Taxation aspect of Limited Liability Partnership
The Budget 2009-10 has introduced the provisions regarding taxation aspect of the newly
introduced form of business Limited Liability Partnership.
As per the Budget 2009-10, LLP will be treated as Partnership firms for the purpose of
Income Tax and will be taxed like a partnership firm.
Tax rate:
•
30% flat tax rate + 3% education cess
•
No Minimum Alternate Tax & Dividend Distribution Tax
Eligibility (section 184) :
In order for Limited Liability Partnership to be assessed as firm as Income Tax Act, it has
to
satisfy the following criteria
•
The LLP is evidenced by an instrument i.e. there is a written LLP Agreement.
•
The individual shares of the partners are very clearly specified in the deed.
•
A certified copy of LLP Agreement must accompany the return of income of the LLP of
the previous year in which the partnership was formed.
•
If during a previous year, a change takes place in the constitution of the LLP or in the
profit sharing ratio of the partners, a certified copy of the revised LLP Agreement shall be
submitted along with the return of income of the previous years in question.
•
There should not be any failure on the part of the LLP while attending to notices given by
the Income Tax Officer for completion of the assessment of the LLP.

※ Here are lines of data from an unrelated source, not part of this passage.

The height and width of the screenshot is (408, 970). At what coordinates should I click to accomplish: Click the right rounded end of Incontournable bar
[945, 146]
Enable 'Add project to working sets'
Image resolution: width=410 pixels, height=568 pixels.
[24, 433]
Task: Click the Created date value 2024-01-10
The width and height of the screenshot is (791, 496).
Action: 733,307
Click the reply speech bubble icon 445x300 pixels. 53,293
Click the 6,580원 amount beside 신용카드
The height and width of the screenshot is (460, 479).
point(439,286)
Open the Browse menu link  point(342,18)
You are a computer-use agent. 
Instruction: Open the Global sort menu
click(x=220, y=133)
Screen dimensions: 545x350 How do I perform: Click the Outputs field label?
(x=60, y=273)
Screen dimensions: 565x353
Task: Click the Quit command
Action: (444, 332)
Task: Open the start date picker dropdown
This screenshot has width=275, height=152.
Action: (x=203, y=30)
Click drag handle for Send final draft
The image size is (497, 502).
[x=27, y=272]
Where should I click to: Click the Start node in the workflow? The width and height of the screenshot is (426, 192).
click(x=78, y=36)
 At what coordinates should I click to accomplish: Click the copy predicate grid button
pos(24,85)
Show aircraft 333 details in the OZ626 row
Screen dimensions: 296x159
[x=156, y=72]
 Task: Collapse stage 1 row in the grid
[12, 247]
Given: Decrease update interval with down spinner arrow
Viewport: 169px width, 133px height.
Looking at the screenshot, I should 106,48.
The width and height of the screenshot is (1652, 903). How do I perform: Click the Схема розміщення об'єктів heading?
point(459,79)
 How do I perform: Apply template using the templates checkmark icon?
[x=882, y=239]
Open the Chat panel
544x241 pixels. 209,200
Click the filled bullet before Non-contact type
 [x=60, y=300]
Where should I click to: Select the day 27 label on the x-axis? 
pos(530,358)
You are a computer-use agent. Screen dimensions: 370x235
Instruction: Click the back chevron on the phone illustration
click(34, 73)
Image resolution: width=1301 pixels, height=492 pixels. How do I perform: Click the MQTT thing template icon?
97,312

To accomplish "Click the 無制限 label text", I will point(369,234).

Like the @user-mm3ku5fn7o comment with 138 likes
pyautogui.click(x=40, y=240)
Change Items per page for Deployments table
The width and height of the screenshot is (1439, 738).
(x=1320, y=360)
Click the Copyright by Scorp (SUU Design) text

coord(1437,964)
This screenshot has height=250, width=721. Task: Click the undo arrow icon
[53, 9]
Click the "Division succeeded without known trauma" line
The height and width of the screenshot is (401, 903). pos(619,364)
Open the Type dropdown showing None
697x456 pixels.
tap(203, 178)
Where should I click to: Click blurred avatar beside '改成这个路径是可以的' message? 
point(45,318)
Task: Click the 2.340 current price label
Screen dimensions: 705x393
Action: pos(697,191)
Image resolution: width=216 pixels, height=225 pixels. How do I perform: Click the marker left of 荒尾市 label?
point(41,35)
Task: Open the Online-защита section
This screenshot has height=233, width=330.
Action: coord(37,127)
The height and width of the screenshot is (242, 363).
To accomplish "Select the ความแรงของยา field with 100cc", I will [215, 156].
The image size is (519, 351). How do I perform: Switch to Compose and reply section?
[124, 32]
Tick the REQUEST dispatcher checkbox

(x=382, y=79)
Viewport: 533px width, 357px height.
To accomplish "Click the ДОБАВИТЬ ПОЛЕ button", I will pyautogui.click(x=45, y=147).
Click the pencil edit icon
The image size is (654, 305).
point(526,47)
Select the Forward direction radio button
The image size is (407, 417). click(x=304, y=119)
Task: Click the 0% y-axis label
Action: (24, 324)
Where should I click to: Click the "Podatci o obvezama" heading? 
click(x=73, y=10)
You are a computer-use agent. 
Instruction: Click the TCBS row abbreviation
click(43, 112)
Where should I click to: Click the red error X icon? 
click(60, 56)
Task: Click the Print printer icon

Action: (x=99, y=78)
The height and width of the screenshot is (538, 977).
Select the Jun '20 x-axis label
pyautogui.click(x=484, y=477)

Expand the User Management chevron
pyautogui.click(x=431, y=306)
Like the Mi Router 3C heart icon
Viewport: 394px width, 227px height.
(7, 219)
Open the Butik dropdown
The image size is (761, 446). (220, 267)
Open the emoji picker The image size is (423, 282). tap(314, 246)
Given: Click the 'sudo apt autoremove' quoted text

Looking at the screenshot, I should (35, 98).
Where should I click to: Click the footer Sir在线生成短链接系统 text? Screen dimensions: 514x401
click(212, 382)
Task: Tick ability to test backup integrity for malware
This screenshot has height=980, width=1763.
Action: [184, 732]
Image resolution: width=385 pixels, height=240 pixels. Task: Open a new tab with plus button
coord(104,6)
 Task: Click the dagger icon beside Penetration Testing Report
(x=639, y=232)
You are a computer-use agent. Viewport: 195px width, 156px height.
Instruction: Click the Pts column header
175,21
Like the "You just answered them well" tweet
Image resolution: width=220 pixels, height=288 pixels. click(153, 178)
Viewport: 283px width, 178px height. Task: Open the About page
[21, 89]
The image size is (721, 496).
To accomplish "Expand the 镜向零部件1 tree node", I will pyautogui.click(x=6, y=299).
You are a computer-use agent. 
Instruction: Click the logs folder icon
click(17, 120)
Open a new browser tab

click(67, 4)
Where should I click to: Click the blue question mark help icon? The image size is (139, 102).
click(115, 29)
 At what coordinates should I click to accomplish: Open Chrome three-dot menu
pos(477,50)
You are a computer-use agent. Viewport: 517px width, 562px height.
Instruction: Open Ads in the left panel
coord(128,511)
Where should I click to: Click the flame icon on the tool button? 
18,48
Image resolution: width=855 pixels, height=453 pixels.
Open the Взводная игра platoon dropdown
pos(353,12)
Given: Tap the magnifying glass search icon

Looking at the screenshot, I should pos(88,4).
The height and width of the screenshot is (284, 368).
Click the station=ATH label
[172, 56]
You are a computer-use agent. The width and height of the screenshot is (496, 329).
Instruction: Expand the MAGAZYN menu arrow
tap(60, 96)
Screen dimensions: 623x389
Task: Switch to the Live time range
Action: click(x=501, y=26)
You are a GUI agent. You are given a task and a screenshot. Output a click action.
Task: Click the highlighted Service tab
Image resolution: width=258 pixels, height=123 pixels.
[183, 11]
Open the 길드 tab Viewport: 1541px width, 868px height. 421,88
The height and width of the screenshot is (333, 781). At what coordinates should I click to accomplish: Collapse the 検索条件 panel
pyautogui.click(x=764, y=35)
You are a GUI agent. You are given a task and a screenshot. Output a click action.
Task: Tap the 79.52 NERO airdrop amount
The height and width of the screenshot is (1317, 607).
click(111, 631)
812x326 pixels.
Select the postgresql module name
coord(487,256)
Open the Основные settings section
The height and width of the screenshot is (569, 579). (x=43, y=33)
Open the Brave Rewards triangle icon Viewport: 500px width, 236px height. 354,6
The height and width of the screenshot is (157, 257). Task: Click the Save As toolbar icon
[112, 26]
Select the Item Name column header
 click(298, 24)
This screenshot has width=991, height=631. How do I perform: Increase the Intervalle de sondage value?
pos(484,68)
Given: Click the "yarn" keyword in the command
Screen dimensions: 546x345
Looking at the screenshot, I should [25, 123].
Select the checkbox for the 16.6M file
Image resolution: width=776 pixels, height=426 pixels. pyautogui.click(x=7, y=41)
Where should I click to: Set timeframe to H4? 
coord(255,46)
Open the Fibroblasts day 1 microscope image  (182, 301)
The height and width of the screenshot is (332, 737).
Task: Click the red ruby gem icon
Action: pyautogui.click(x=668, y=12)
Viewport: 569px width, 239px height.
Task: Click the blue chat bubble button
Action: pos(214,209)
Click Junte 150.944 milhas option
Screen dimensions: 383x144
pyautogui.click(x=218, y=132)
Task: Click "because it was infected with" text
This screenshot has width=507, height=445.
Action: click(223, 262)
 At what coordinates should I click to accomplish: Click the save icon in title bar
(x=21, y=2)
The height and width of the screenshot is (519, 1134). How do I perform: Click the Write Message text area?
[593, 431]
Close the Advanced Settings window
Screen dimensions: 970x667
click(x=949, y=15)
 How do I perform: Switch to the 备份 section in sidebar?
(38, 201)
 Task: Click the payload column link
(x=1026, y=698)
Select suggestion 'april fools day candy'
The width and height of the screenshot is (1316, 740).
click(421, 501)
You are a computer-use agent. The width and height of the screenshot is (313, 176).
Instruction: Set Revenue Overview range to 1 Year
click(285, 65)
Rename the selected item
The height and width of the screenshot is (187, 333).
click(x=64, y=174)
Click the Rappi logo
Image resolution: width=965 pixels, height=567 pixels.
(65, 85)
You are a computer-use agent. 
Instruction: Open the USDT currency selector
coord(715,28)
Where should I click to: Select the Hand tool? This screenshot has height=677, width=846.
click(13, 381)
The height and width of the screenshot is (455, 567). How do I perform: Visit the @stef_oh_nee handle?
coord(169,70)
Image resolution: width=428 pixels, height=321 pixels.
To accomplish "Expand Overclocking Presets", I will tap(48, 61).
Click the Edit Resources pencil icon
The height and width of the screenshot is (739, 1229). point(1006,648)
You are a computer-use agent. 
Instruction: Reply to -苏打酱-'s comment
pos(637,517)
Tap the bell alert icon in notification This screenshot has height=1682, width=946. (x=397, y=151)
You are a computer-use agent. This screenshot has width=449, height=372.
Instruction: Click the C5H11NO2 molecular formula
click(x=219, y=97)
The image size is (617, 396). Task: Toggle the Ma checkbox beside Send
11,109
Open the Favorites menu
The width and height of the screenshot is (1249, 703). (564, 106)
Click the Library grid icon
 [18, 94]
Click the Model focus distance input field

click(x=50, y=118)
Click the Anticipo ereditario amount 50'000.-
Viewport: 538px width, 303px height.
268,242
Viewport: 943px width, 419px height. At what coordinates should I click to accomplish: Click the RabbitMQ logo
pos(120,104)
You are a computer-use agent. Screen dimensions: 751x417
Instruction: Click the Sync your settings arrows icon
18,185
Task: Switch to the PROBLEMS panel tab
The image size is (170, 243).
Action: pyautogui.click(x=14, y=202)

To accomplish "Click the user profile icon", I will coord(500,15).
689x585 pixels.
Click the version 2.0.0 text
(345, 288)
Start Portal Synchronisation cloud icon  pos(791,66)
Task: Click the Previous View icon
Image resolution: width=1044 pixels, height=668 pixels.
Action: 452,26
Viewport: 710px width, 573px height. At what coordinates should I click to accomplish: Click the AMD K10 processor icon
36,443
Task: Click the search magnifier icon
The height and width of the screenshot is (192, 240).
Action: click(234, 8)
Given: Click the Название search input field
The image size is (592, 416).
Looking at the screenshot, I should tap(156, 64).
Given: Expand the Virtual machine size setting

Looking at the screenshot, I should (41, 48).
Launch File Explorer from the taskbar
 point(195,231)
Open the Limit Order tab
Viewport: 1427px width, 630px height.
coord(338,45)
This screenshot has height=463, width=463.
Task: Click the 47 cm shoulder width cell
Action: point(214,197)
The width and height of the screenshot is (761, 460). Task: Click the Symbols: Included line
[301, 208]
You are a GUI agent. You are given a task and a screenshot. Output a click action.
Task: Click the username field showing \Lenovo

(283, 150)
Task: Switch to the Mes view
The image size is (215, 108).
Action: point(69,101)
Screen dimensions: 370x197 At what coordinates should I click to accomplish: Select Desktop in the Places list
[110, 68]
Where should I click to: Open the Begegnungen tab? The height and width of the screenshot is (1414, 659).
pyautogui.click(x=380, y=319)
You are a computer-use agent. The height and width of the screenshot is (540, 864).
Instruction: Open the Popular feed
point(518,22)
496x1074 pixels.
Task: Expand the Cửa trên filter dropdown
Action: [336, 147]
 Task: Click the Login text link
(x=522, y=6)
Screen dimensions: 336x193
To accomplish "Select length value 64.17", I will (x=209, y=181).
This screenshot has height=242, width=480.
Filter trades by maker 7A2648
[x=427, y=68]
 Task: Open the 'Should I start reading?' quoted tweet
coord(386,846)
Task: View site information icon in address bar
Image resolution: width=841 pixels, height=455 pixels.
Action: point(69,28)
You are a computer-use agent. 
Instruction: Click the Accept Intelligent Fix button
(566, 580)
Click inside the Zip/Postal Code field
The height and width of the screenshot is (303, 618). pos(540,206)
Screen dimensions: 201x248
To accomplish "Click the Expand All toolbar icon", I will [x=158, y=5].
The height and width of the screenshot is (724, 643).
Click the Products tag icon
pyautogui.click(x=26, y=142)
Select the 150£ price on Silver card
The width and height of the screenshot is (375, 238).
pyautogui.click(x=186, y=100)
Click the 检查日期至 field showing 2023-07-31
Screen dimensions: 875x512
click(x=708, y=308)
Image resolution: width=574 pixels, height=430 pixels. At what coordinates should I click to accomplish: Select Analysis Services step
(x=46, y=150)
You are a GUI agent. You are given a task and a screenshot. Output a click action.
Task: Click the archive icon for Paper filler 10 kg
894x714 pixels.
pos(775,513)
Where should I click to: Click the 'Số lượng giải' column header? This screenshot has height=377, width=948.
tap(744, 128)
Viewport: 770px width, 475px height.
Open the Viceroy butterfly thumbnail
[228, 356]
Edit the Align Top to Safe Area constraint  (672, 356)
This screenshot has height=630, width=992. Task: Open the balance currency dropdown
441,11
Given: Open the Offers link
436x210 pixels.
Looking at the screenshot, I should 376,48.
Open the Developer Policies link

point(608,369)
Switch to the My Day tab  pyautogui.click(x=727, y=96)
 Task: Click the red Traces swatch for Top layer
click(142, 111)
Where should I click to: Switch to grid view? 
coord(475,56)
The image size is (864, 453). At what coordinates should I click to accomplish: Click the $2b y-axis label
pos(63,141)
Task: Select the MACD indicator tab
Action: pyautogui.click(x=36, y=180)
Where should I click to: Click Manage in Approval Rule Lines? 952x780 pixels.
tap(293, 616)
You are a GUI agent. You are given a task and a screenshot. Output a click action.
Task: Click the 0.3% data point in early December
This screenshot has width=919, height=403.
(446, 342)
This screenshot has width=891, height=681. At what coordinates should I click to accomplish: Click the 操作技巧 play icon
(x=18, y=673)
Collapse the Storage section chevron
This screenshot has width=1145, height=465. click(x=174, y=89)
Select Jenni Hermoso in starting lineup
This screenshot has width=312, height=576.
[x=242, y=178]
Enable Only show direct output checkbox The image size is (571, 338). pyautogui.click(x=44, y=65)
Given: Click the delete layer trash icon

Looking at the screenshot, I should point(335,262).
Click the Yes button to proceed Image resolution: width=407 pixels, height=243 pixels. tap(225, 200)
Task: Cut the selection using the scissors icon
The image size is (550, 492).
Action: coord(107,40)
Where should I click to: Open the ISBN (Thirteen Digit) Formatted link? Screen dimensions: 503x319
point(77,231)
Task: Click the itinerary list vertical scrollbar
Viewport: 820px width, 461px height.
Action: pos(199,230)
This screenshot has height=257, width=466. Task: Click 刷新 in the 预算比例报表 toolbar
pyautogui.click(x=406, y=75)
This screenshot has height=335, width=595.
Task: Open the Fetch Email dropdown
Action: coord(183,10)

Implications for conversion of partnership firm into LLP
Limited Liability concept combines the organizational flexibility of a partnership firm
coupled
with the advantage of limited liability for its partners. The key features of the LLP such
as a
separate legal entity with unlimited number of partners, no partner being liable on
account of
the independent or unauthorized actions of other partner(s), liability of partners being
limited
to the respective stake of each partner in the LLP, are a distinct advantage over other
form of
organization.
Such distinct features would be the key drivers for forming LLP, rather than, partnership
firm for
planning different structures.
A.
Major advantages of conversion:
•
There is no limit to maximum number of partner, therefore gives you opportunity to
expand your business
•
The liability of Partners is limited to the amount which is agreed between the partners to
be contributed towards the LLP. If One partner has agreed to pay Rs 10,000, his liability
will be limited to Rs 10,000 only.
•
Partners can decide between themselves as to how the business will be managed.
•
No exposure to personal assets of the partners
•
Partners are not agents of other partners.
•
Business will be recognized by the name of LLP and not individual partners, therefore
LLP can create goodwill of its own.
•
Recognized as body corporate therefore it will be easy to attract finance from market
•
LLP will be taxed as Partnership firms and therefore no Mat & dividend distribution tax
despite of the fact, that LLP is a body corporate.
•
Ideal for partners , who wish to invest money but are not willing to take part in the
management or business
•
Partners can transfer their right to share profits to anyone else.
•
Foreign Investment is also allowed, therefore it will be possible to access to foreign
expertise.
•
Partners can decide between themselves as to how the business will be managed.
•
Partner can enter Joint Ventures with other parties in the name of LLP, which is
otherwise not feasible in case of partnerships
B.
Status upon conversion.
It is essential to note that on conversion, all the partners of the partnership firm shall
become the partners of the LLP. It is provided that no other person would become
partner on conversion into an LLP for the simple reason that on conversion, it should be
a mirror image.
On conversion, all the tangible (movable and immovable) property and the intangible
property, all assets, interest, rights, privileges, liabilities, obligations of the firm/Company
shall stand transferred to, and vest in, the LLP. Also, the firm so converted into an LLP
shall cease to exist upon conversion.
C.
Liability of the Partners after conversion
Every partner of the partnership firm that is converted into an LLP shall continue to be
personally liable (jointly and severally) for the liabilities and obligations of the
partnership
which were incurred prior to the conversion or which arose before the conversion.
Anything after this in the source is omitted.